Quel selfie disumano che sfregia la tragedia

quel selfie disumano che sfregia la tragedia

Quel selfie disumano che sfregia la tragedia

A Piacenza, la mattina dell’11 aprile, presumibilmente a causa di un malore, Daniela Guerra ha investito una bicicletta e poi la sua auto ha proseguito la corsa per andarsi a schiantare contro le vetrine di un negozio del centro.

L’automobilista è morta appena giunta all’ospedale e la ciclista è in condizioni gravi. Conosciamo soltanto la loro età, 73 anni la prima e 34 la seconda.

Se ci fermassimo qualche istante a pensare, non sarebbe difficile fare fantasie di nipotini che attendono le coccole di una nonna che non c’è più, di un compagno che aspettava il giorno del matrimonio da celebrare e ha perso l’amore.

Due esseri umani cui capita un incidente tragico e che invece di suscitare tristezza o compassione ha ispirato un giovane passante allo scatto di un selfie con il braccio proteso verso l’alto al fine di ritrarsi con la vittima alle spalle, cui prestavano i primi soccorsi.

Non è la prima volta che capita. Il selfie lugubre è popolare. Autoscatti sulle rotaie dei campi di concentramento, davanti al relitto di una nave da crociera o delle auto devastate dalle fiamme come se alle immagini non corrispondessero dei simboli, come se Auschwitz non testimoniasse lo stato di abiezione dei deportati e la ferocia dei carnefici.

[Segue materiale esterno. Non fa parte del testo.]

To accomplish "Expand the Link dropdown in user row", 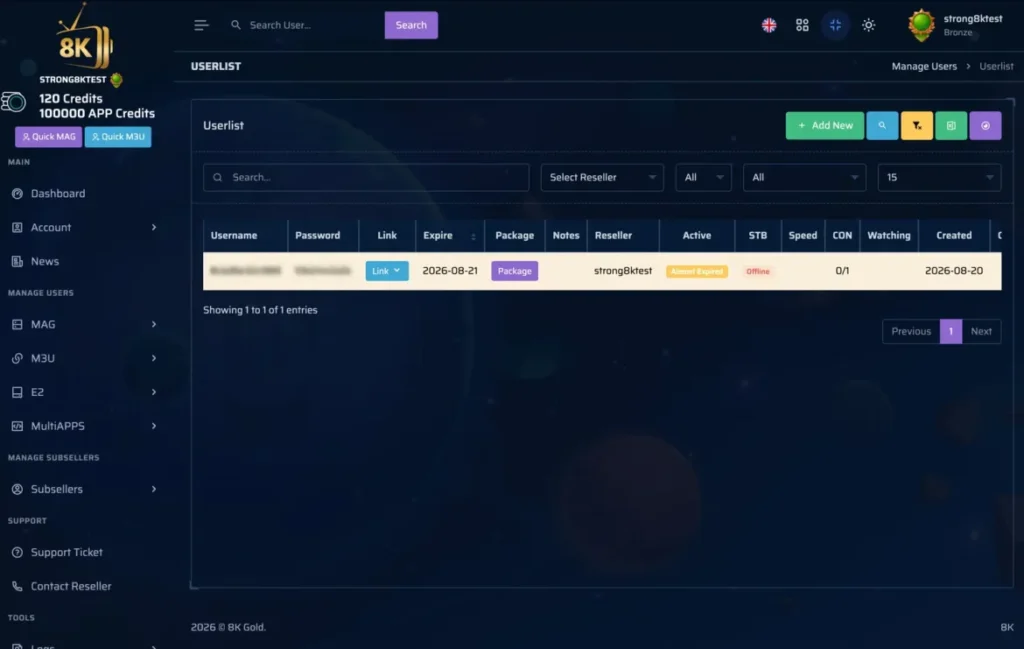I will [387, 270].
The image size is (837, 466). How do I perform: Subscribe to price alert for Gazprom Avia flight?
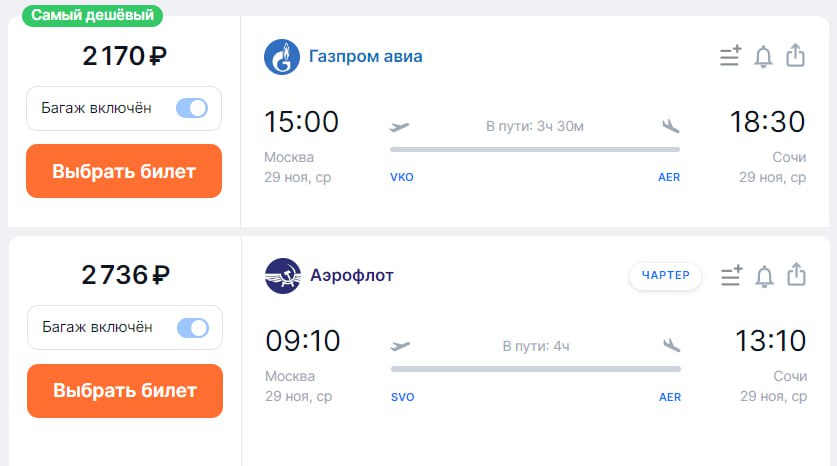tap(763, 56)
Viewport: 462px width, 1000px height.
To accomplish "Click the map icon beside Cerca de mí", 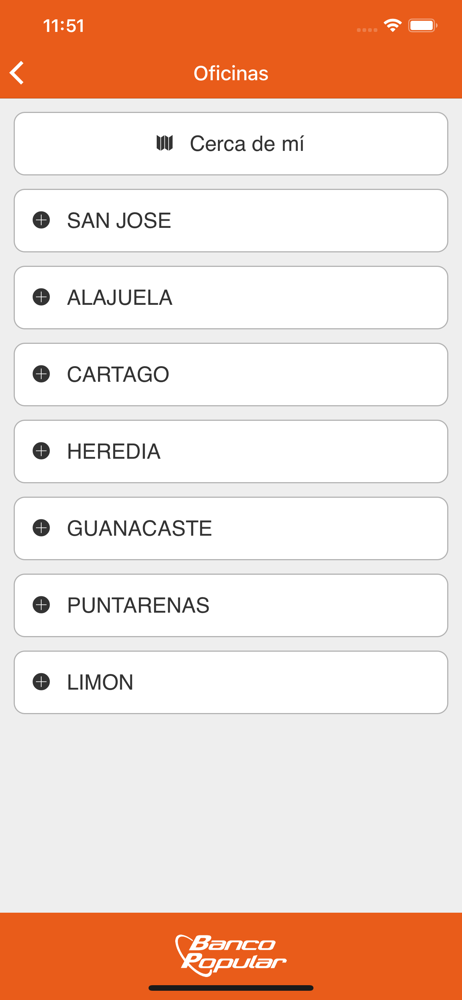I will click(x=165, y=143).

Di fronte alla deumanizzazione che trasforma le persone in oggetti e immagini virtuali, c’è da chiedersi cosa provasse quel ragazzo intento nello scatto a due passi da una morte che sembra non considerare come una tragedia. A chi ha inviato il suo selfie, e perché. Non sapeva fare nell’immediato l’associazione mentale tra la morte e la scomparsa di una nonna o una fidanzata cara a qualcuno? In uno stato confusionale in cui reale e virtuale non hanno più confine ha perso la sua intelligenza emotiva e la capacità di provare quei sentimenti suscitati dall’empatia.

Dove sono finiti empatia e rispetto? Di fronte al dolore spesso si gira lo sguardo per difesa, per non identificarsi e provare la stessa sofferenza o immaginare che possa capitare anche a noi o

alle persone che amiamo tentiamo di negare l’accaduto per non provare emozioni laceranti.

Il soggetto che fa selfie non pensa e non prova emozioni. Prevale la compulsione allo scatto e alla successiva esibizione del macabro trofeo sui social, anche se non ci sono benefici concreti ma impoverimento dell’anima. L’autostima dipende in modo passivo dalla telecamera del cellulare che permette di comunicare all’altro per immagini forti la prova della propria esistenza. Non si prova vergogna perché non si prova di senso di colpa per quello che si fa né vergogna per ciò che è.

Alla scomparsa dei valori etici si aggiunge un impulso di appropriazione verso quello che rende competitivi in una società in cui quello che si è non conta più, ma conta solo ciò che appare. Con collezioni effimera di like al seguito.